> [WRITTEN EXERCISE A]
In the saved data entries, replace "Related Indexes" with "Related Indices" from the line with "Industry (398, 118)" up to and including the line with "Jeux Les Plus Populaires (287, 17)", changing nothing else. Return only those lines, without the pictures.

> [SUPPLIED PASSAGE]
------------------------------------------------------------

The final part of Rígas’
New Political Order
is his
thoúrios
or battle song, still popular in Greece. It is in the galloping metre of a traditional Greek brigand ballad, as reproduced in this translation, and opens with the lines:

Shall we live in the mountain passes, like warriors of old?

Shall we live alone like lions, on the top of the mountain ridge?

Shall we live in caves in darkness, shall slavery drive us away?

Shall we say farewell to our family and to our beloved land?

No! Better an hour of freedom, than forty years as a slave.

 

Similarly, the oath against tyranny begins:

O Lord of all creation, I solemnly swear to Thee

Never to act as tyrants do and never be slave to them.

 

And concludes:

And if this oath is broken, may lightning strike me down,

And may I be burnt to nothing and vanish like smoke on the wind.
20

 

But even in the full flow of revolutionary fervour Rígas maintains his ecumenical vision. The revolution is to be not against the Turks as such but against tyranny. Thus Turks are summoned to join in the coming struggle and not only the Turks; in the course of some twenty lines Rígas calls for support from Bulgarians, Albanians, Armenians and Arabs, and from the people of Malta, Egypt and Aleppo, and says to them:

We who suffer under the yoke, let us kill the ravening wolves

Who keep us in harsh subjection, Christian and Turk alike.
21

 

Rígas’ revolutionary enthusiasm and writings ultimately brought his undoing. At the end of 1797 he was in Vienna intending, as he told friends, to travel with companions first to Trieste, also in Austrian territory, and then to stir up revolt in the Peloponnese and in northern Greece and Albania. He had been informed that the Greeks were ‘roaring like lions’.

------------------------------------------------------------

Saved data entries
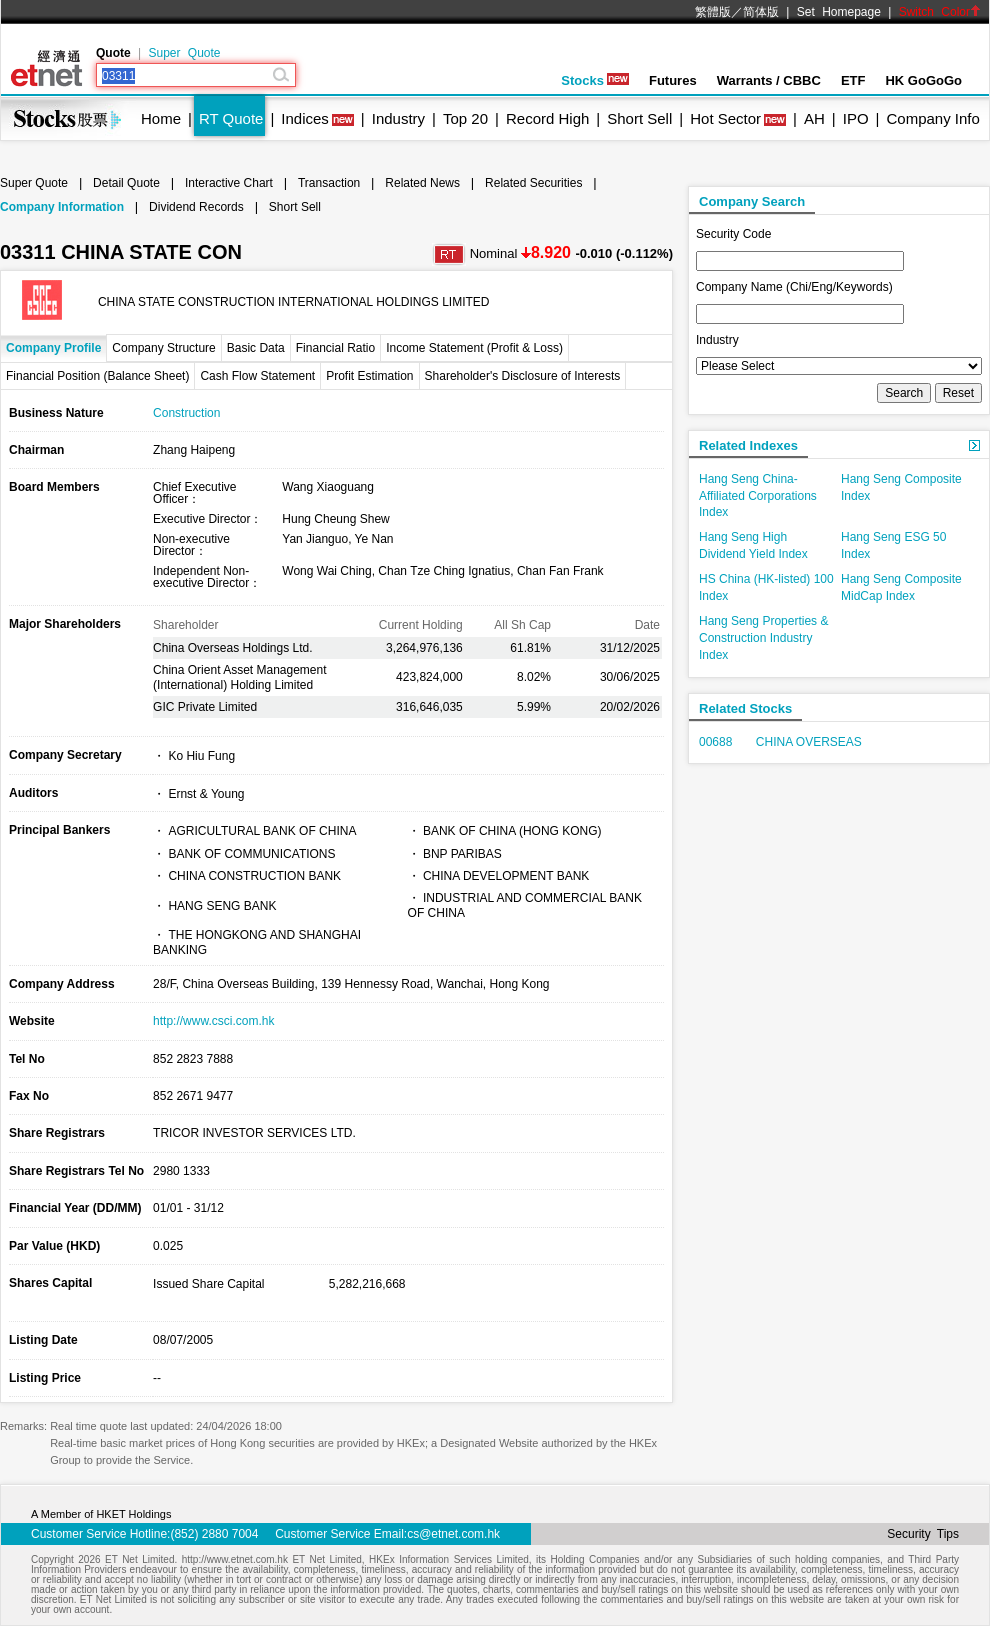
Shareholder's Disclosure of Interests (523, 376)
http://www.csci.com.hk (213, 1021)
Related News (422, 183)
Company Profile (53, 348)
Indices (305, 118)
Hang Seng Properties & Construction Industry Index (763, 638)
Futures (673, 80)
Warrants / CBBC (769, 80)
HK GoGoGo (923, 80)
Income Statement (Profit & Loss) (474, 348)
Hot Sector (725, 118)
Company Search (752, 201)
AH (814, 118)
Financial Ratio (335, 348)
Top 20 (465, 118)
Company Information (62, 207)
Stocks (595, 80)
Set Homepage (839, 12)
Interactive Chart (229, 183)
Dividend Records (196, 207)
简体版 (761, 12)
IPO (856, 118)
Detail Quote (126, 183)
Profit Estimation (369, 376)
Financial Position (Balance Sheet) (97, 376)
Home (161, 118)
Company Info (932, 118)
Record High (547, 118)
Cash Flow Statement (257, 376)
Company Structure (163, 348)
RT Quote (231, 118)
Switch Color (940, 12)
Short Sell (639, 118)
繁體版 (713, 12)
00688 (715, 742)
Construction (186, 413)
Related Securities (533, 183)
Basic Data (256, 348)
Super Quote (184, 53)
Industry (398, 118)
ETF (853, 80)
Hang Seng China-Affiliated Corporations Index (758, 496)
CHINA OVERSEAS (809, 742)
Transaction (329, 183)
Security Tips (923, 1534)
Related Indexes (748, 445)
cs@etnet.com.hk (453, 1534)
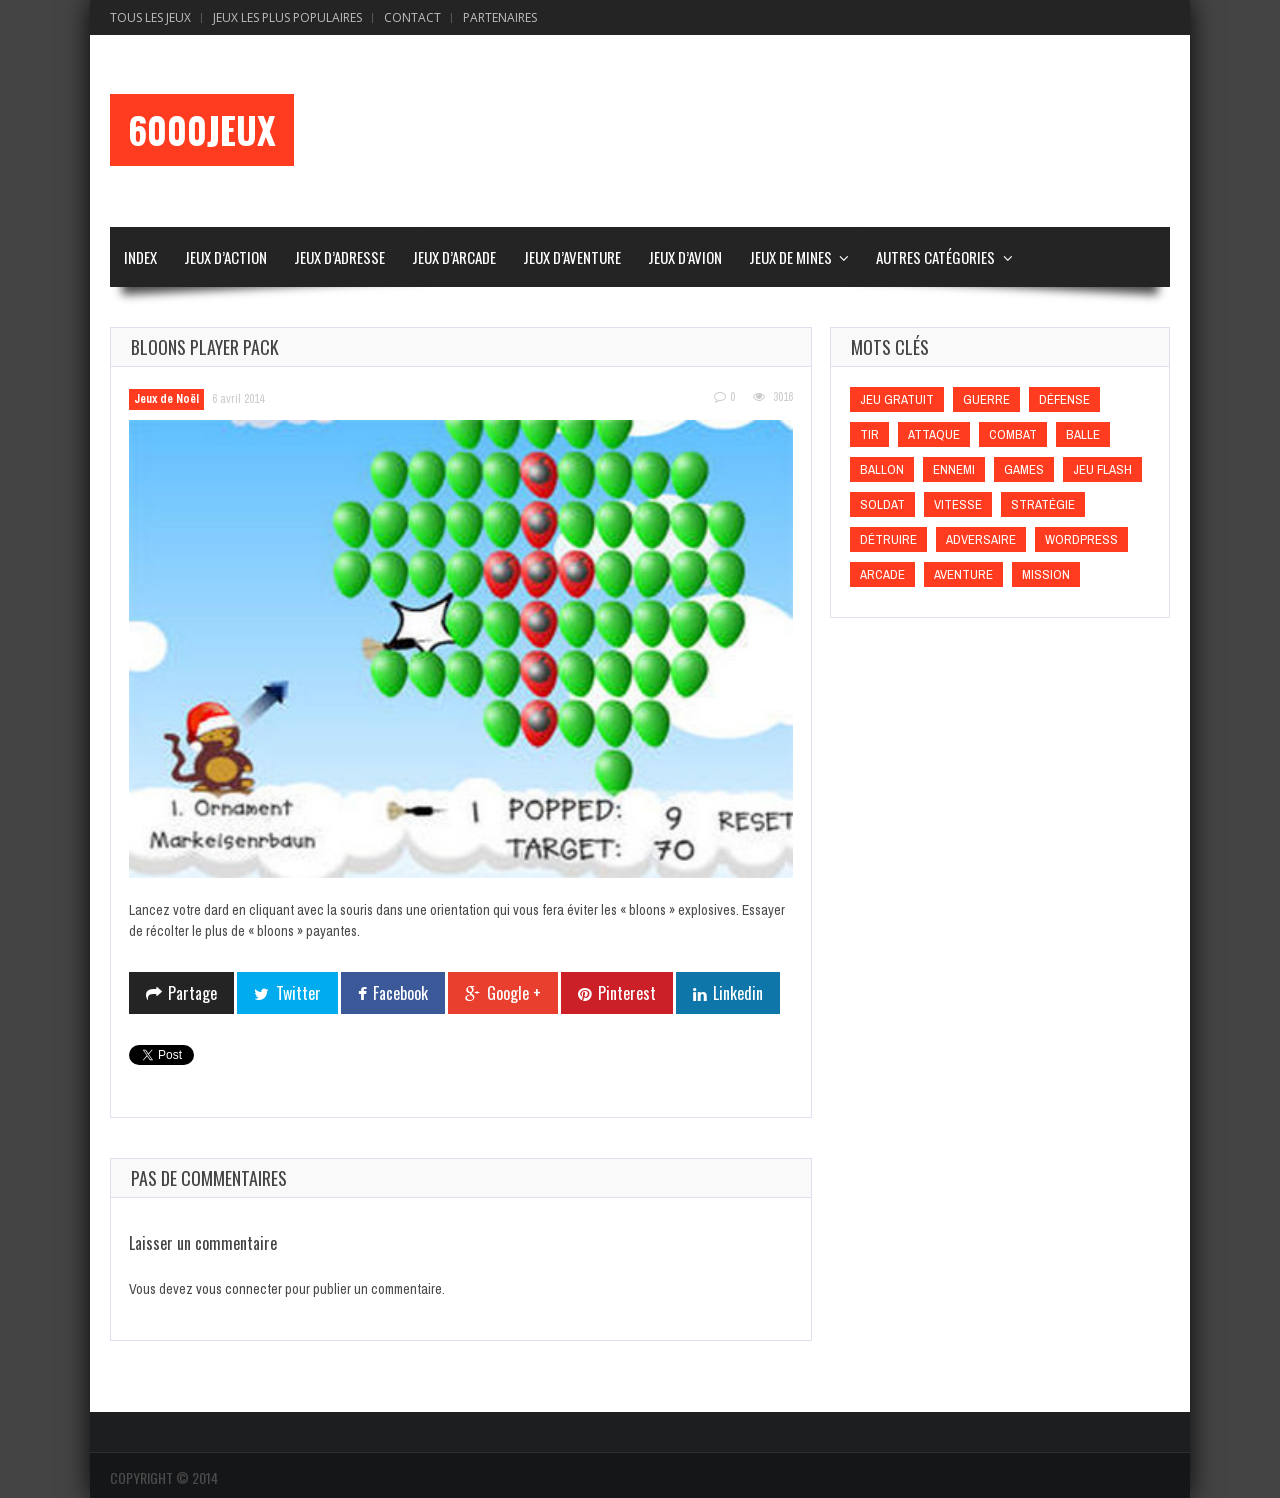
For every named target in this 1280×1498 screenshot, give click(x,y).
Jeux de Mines (790, 257)
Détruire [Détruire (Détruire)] (888, 539)
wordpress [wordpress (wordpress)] (1081, 539)
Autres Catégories (935, 257)
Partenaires (500, 17)
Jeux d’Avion (685, 257)
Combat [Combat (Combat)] (1013, 434)
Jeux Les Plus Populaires (287, 17)
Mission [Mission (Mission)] (1046, 574)
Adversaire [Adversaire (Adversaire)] (981, 539)
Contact (412, 17)
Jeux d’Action (225, 257)
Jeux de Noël (166, 399)
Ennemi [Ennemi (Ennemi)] (954, 469)
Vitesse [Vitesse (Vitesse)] (958, 504)
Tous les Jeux (150, 17)
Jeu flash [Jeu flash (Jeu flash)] (1102, 469)
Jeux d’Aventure (572, 257)
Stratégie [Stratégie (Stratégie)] (1043, 504)
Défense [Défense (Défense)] (1064, 399)
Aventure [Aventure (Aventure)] (963, 574)
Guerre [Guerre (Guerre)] (986, 399)
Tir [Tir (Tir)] (869, 434)
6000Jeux (202, 130)
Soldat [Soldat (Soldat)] (882, 504)
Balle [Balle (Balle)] (1083, 434)
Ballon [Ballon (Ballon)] (882, 469)
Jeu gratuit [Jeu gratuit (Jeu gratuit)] (897, 399)
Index (140, 257)
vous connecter (239, 1289)
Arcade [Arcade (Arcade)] (882, 574)
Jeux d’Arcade (454, 257)
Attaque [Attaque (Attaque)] (934, 434)
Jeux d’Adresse (339, 257)
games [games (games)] (1024, 469)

------------------------------------------------------------

> [WRITTEN EXERCISE B]
From the passage on Rígas, reproduce verbatim everything from "Shall we live in the" up to and including "our beloved land?".

> [COMPLETE ANSWER A]
Industry (398, 118)
ETF (853, 80)
Hang Seng China-Affiliated Corporations Index (758, 496)
CHINA OVERSEAS (809, 742)
Transaction (329, 183)
Security Tips (923, 1534)
Related Indices (748, 445)
cs@etnet.com.hk (453, 1534)
For every named target in this 1280×1498 screenshot, give click(x,y).
Jeux de Mines (790, 257)
Détruire [Détruire (Détruire)] (888, 539)
wordpress [wordpress (wordpress)] (1081, 539)
Autres Catégories (935, 257)
Partenaires (500, 17)
Jeux d’Avion (685, 257)
Combat [Combat (Combat)] (1013, 434)
Jeux Les Plus Populaires (287, 17)

> [COMPLETE ANSWER B]
Shall we live in the mountain passes, like warriors of old?

Shall we live alone like lions, on the top of the mountain ridge?

Shall we live in caves in darkness, shall slavery drive us away?

Shall we say farewell to our family and to our beloved land?